Este Verão consegui (felizmente!), ler bastante. Eu adoro ler, sempre adorei e acho que é uma bênção gostar de uma actividade que se pode fazer em quase todo o lado e que, ainda por cima, pode ser totalmente grátis se tivermos uma biblioteca por perto.
Dois dos livros que li foram O Homem de Constantinopla e Um Milionário em Lisboa, do José Rodrigues dos Santos. De todos os livros que li deste autor, estes são, até ao momento, os meus favoritos. Baseados na vida de Calouste Gulbenkian, dão-nos uma perspectiva muito interessante do Mundo dos finais do séc. XIX e início do séc. XX. Além disso, abordam também a história do Genocídio Arménio em 1915. Confesso que desconhecia esta passagem tão negra da nossa história. Geralmente, o Genocídio que ocorreu durante a II Guerra Mundial ocupa as nossas mentes como o mais importante massacre de sempre e, mais grave, como o último. Pensamos ingenuamente que, após o extermínio levado a cabo pelos nazis, o Mundo aprendeu a lição e que nunca mais algo de semelhante pode acontecer novamente. Mas será mesmo assim?...
Quando li a história do Genocídio Arménio durante a Primeira Guerra Mundial, percebi como no nosso Mundo os cenários de guerra, de maldade e de catástrofe tendem a repetir-se. Se de facto aprendêssemos alguma coisa com os nossos erros e com o sofrimento Humano, o massacre do povo Arménio pelos Turcos teriam impedido o Holocausto, que aconteceu, imaginem só, menos de 30 anos depois! Incrível, não é?

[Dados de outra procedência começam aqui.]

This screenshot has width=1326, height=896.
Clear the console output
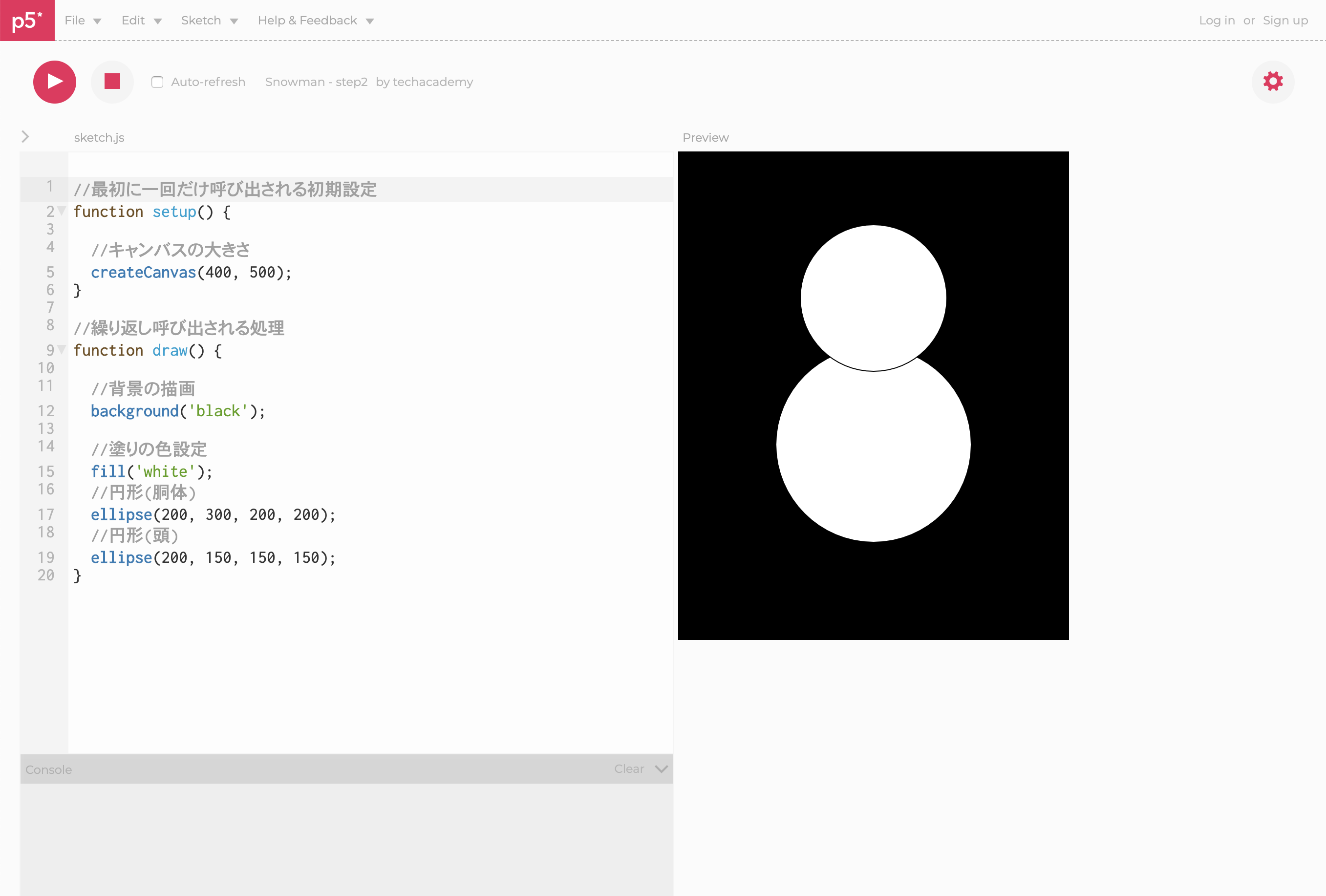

Será que o nosso Mundo está a salvo de outra maluqueira como a que aconteceu sob as ordens de Hitler?... E não será que temos tendência a subvalorizar certos acontecimentos (como a guerra na Síria, por exemplo) por pensarmos que o auge da maldade foi o Genocídio da Segunda Guerra Mundial? Eu acredito que, por vezes, caímos nesse erro.